Supplied material:

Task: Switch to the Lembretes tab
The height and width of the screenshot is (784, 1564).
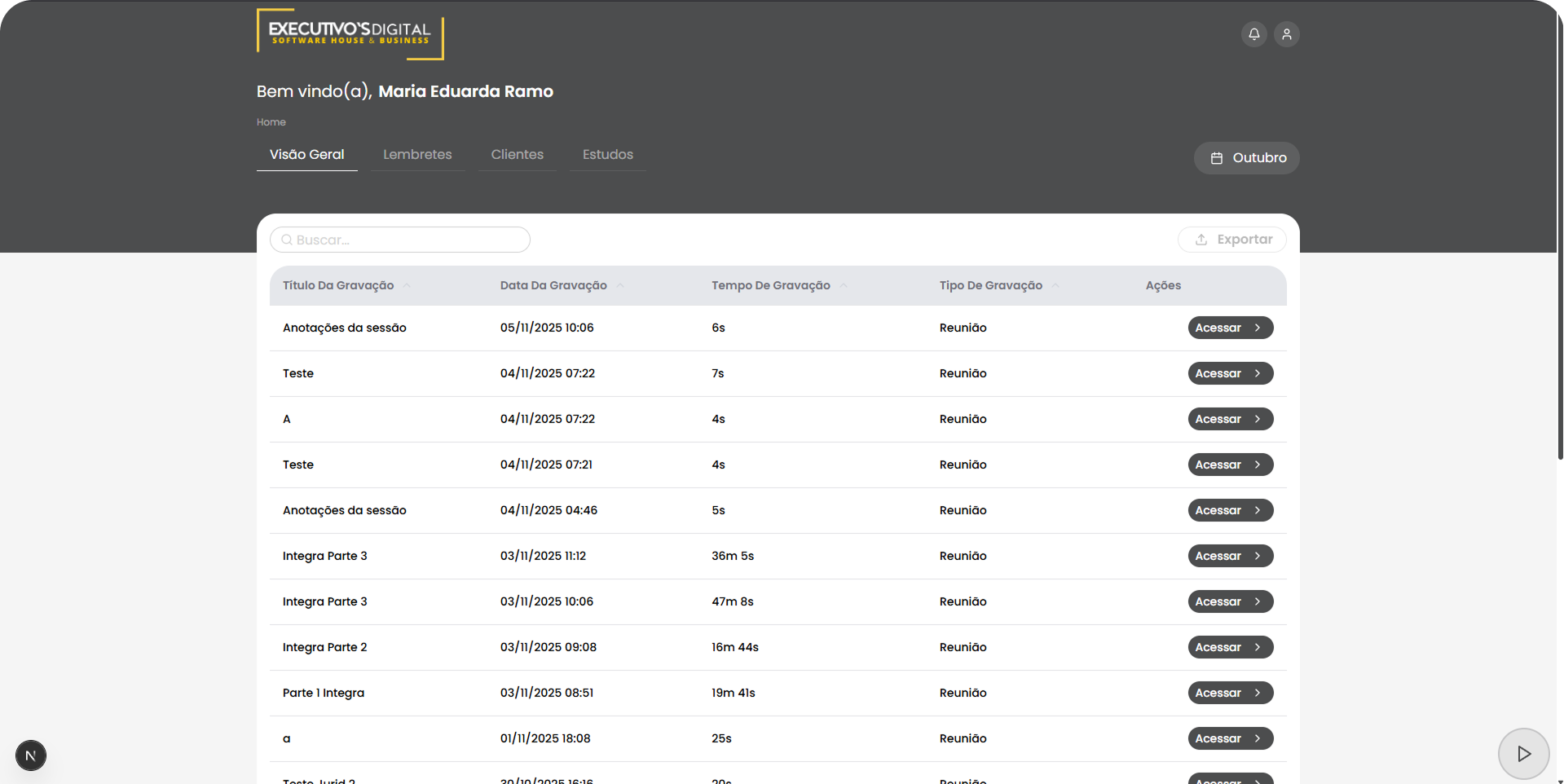Action: click(417, 155)
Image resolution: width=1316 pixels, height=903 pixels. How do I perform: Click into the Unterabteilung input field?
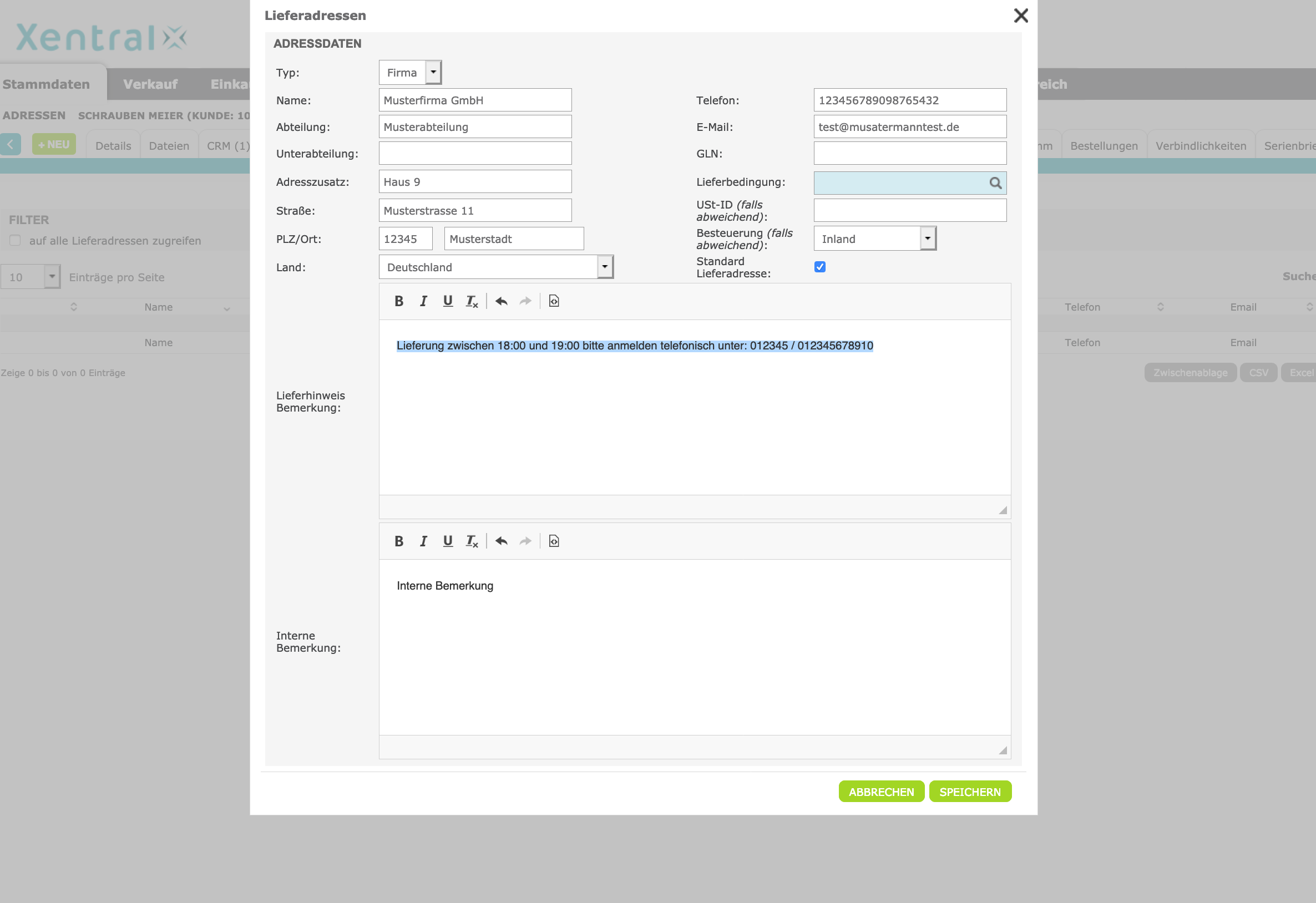pos(474,154)
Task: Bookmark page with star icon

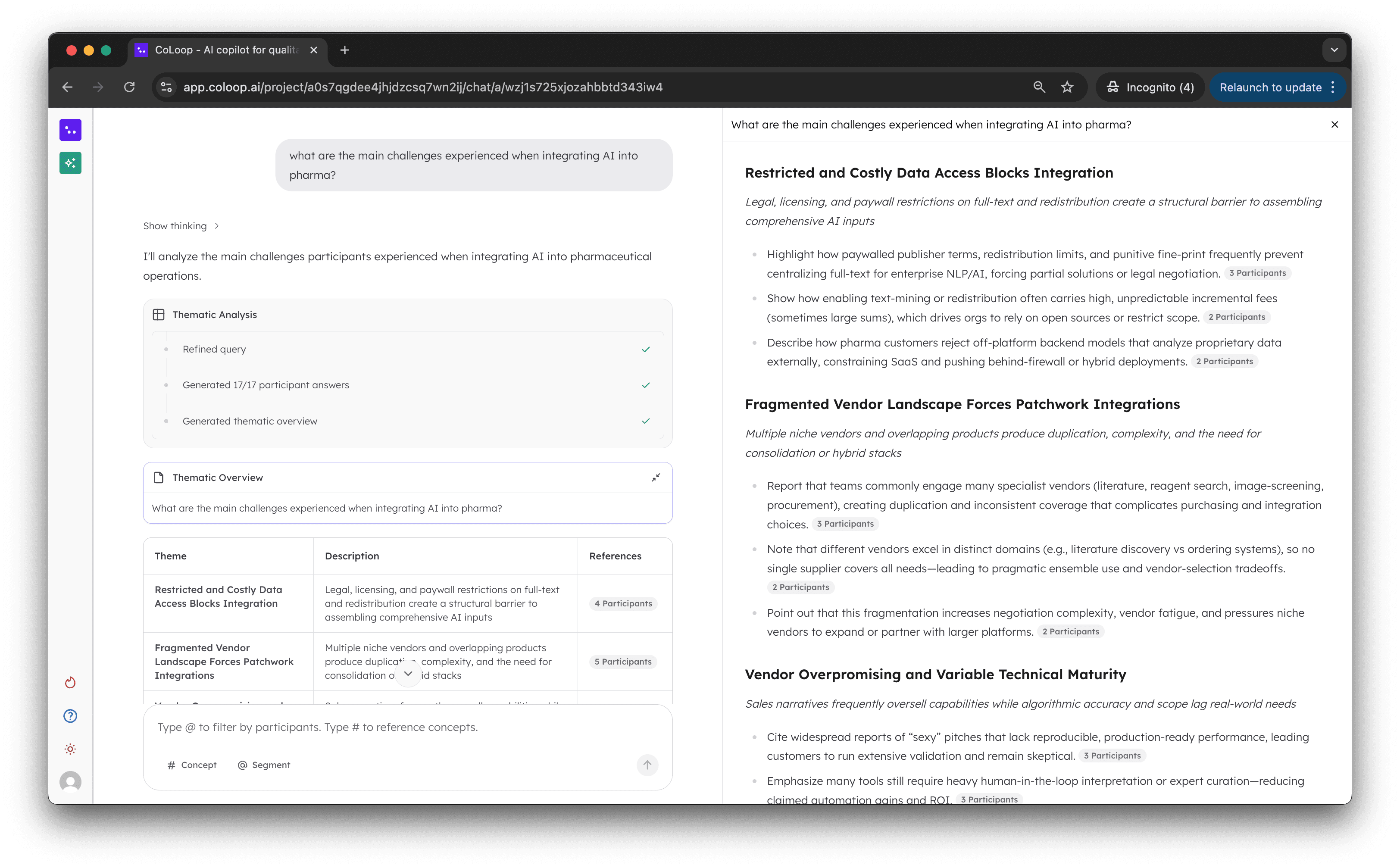Action: (x=1067, y=87)
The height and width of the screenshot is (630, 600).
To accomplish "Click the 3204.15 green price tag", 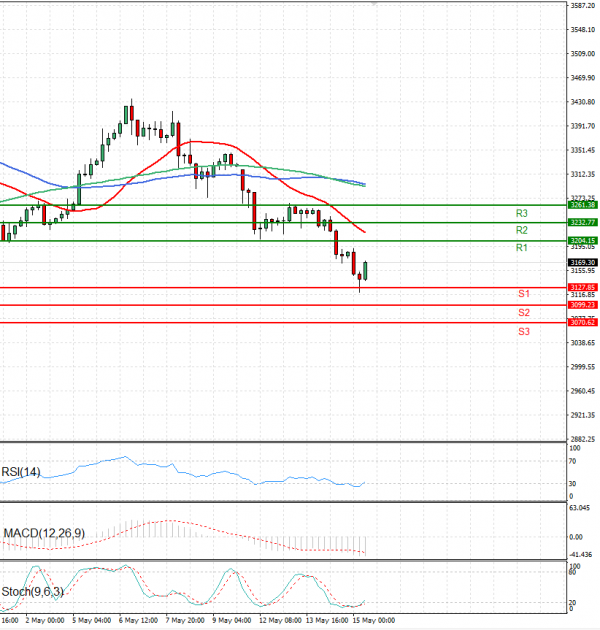I will coord(582,241).
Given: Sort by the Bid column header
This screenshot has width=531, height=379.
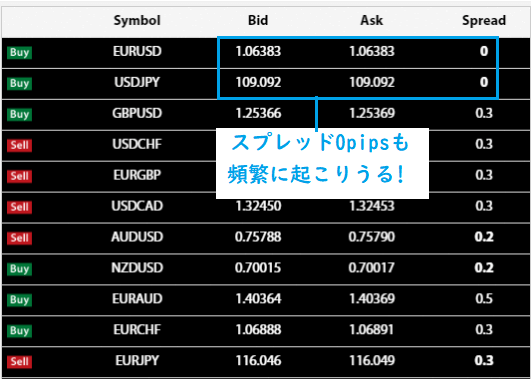Looking at the screenshot, I should [x=258, y=20].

Problem: Rewrite the rows from the very beginning down to the line containing "pos(474,154)", changing "input field" to "text box" and leaving everything else as is. Don't include the pictures in your answer.

Expected answer:
Task: Switch to the Lembretes tab
The height and width of the screenshot is (784, 1564).
Action: click(417, 155)
Image resolution: width=1316 pixels, height=903 pixels. How do I perform: Click into the Unterabteilung text box?
pos(474,154)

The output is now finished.